▶ **Task requirements**
Search the listing below for the string "value" and show each line that contains it.

--- START ---

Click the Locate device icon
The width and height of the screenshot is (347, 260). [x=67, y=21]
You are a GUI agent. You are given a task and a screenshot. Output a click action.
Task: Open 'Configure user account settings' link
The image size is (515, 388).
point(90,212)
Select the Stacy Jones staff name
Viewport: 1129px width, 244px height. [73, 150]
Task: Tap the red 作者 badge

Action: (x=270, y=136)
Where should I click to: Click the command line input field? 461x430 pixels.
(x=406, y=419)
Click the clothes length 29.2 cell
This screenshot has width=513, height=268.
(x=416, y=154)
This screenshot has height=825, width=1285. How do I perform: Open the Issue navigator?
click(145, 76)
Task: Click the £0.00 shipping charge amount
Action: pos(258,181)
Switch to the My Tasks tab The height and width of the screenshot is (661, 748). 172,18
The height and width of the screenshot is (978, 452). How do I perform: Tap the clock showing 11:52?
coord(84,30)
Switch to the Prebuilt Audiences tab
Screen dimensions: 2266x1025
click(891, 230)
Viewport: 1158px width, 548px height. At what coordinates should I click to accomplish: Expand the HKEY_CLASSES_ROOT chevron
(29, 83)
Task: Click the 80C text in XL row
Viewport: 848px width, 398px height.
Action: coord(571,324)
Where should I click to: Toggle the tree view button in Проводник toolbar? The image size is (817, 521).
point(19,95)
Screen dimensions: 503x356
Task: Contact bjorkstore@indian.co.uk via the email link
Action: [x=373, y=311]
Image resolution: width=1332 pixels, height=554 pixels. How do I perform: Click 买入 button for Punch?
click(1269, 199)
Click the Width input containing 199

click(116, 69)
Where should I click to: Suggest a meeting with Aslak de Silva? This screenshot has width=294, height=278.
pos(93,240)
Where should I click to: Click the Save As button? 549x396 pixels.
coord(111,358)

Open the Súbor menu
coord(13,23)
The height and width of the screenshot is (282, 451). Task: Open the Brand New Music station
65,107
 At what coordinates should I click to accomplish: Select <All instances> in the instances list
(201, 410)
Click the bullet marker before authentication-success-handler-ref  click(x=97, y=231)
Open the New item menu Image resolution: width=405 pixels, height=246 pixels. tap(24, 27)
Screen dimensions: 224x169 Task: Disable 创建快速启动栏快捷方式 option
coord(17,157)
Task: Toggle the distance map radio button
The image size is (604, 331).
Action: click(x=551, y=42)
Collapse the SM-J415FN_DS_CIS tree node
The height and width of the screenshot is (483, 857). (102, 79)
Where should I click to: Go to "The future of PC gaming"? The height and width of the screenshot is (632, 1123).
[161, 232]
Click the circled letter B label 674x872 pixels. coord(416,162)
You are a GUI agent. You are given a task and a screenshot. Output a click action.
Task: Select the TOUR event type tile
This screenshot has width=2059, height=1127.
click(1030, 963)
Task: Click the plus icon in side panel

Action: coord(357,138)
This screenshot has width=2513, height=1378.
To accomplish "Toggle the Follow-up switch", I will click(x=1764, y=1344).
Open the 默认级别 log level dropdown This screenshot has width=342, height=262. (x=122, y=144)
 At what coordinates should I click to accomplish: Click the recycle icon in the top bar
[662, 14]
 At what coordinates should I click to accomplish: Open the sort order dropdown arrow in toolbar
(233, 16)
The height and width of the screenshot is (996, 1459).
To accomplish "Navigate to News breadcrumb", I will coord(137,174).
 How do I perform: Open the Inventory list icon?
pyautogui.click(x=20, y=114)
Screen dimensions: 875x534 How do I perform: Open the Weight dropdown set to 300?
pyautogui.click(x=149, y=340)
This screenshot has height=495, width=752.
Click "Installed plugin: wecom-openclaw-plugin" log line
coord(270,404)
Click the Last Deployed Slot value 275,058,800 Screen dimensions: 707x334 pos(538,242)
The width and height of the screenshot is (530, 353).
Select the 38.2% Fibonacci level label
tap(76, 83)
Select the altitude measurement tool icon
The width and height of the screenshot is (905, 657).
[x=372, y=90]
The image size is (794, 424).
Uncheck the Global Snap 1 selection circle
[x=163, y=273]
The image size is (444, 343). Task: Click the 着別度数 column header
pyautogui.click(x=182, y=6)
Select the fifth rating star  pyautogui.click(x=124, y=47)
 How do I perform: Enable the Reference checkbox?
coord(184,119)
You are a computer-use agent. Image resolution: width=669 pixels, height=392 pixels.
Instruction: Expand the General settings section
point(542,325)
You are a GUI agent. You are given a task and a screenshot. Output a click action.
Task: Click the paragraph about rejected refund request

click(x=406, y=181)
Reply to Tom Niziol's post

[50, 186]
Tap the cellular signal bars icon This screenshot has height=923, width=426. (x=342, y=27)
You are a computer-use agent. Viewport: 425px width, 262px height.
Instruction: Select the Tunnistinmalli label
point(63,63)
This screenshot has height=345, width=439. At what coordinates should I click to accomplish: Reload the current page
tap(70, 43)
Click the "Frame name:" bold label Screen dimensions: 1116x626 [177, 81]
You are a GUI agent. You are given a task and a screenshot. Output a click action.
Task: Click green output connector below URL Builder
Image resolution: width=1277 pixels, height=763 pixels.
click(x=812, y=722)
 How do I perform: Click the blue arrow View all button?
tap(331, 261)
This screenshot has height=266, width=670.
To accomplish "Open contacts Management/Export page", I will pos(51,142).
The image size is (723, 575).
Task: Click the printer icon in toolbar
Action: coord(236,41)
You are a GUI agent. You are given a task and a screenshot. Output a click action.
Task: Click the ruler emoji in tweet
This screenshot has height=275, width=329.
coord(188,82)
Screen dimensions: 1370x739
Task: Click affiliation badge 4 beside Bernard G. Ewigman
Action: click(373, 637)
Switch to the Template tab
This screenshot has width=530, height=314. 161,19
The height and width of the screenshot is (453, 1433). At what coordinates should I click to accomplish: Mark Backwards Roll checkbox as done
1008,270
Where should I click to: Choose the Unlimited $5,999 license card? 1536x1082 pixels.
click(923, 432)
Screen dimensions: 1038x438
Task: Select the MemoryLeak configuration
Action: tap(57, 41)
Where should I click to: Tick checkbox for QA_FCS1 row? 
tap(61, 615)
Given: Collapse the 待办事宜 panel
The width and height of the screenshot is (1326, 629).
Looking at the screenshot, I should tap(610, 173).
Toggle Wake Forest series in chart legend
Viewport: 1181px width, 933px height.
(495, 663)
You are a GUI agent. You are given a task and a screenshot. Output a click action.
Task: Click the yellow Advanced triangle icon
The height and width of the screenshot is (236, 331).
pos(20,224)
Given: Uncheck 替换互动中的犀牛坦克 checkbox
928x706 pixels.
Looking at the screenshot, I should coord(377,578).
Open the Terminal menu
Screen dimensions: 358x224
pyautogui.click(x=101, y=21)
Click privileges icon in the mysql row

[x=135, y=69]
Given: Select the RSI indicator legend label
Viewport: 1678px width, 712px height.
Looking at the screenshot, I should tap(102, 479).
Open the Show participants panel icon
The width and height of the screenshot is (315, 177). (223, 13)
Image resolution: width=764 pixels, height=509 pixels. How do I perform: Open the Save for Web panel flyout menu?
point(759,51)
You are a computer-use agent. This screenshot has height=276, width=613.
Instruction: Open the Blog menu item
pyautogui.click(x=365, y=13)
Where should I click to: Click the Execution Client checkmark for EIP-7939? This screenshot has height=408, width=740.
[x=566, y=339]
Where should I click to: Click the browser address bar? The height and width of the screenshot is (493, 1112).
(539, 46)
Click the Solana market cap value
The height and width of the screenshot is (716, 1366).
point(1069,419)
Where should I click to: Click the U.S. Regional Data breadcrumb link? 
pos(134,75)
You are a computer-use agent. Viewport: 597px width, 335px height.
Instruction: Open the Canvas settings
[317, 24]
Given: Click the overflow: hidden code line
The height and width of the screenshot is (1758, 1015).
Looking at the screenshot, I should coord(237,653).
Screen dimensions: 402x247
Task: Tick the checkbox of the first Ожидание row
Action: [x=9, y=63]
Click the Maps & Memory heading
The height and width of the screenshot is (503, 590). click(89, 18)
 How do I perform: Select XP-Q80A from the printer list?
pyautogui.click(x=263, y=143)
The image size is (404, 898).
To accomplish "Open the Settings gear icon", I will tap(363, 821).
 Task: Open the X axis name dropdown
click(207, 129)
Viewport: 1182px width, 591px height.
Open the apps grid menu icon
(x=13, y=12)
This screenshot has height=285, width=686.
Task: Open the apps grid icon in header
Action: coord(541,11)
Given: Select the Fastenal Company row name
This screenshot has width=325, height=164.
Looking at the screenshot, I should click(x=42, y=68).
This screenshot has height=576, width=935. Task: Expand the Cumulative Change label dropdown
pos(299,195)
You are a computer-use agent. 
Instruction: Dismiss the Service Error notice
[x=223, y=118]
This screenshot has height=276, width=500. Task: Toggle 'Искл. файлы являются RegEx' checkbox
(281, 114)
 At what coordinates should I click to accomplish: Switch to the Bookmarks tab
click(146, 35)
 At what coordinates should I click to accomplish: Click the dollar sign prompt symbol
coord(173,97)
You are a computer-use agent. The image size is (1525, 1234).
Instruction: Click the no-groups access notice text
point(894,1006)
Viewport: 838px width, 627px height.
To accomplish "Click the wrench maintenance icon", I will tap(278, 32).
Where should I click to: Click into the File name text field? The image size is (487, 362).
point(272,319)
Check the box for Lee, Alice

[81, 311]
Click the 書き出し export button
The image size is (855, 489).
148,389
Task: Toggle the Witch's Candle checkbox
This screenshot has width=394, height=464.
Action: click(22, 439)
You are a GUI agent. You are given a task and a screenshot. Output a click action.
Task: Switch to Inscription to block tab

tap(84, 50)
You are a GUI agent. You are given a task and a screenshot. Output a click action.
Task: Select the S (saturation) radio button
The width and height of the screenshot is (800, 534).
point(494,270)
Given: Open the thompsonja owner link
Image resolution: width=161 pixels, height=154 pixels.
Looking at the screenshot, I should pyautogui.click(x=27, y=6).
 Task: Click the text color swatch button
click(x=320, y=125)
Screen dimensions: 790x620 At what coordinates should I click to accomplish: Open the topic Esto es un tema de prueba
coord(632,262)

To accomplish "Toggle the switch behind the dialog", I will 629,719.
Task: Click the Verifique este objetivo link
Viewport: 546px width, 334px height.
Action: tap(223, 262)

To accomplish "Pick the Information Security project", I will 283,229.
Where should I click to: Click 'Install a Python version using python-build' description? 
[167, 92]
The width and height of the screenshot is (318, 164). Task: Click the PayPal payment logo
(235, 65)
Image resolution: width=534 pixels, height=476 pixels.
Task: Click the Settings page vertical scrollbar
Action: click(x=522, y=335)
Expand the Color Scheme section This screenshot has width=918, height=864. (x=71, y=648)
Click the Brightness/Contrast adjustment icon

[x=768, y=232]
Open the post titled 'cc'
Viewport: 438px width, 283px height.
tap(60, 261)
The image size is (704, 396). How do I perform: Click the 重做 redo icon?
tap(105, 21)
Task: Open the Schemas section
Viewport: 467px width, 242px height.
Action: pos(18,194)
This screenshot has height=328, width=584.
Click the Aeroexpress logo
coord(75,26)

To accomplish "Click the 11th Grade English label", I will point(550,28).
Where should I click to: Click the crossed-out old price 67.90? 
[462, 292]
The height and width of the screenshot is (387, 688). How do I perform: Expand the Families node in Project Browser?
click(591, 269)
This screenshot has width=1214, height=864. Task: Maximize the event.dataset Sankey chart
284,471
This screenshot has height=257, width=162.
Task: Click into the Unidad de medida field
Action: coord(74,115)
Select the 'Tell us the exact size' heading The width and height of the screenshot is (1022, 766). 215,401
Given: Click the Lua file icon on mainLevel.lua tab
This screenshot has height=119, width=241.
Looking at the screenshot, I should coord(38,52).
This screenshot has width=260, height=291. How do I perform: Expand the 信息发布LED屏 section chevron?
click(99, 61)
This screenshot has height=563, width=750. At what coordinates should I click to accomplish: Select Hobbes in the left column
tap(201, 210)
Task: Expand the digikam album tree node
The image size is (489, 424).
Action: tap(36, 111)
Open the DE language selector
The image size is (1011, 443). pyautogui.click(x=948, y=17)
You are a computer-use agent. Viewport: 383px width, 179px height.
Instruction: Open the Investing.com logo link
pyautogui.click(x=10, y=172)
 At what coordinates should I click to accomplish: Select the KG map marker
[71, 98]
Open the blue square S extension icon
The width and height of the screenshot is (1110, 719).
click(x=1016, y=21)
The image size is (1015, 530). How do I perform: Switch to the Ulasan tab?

--- END ---

▶ **Response to this task**
Click the Last Deployed Slot value 275,058,800 Screen dimensions: 707x334 pos(538,242)
Click the Solana market cap value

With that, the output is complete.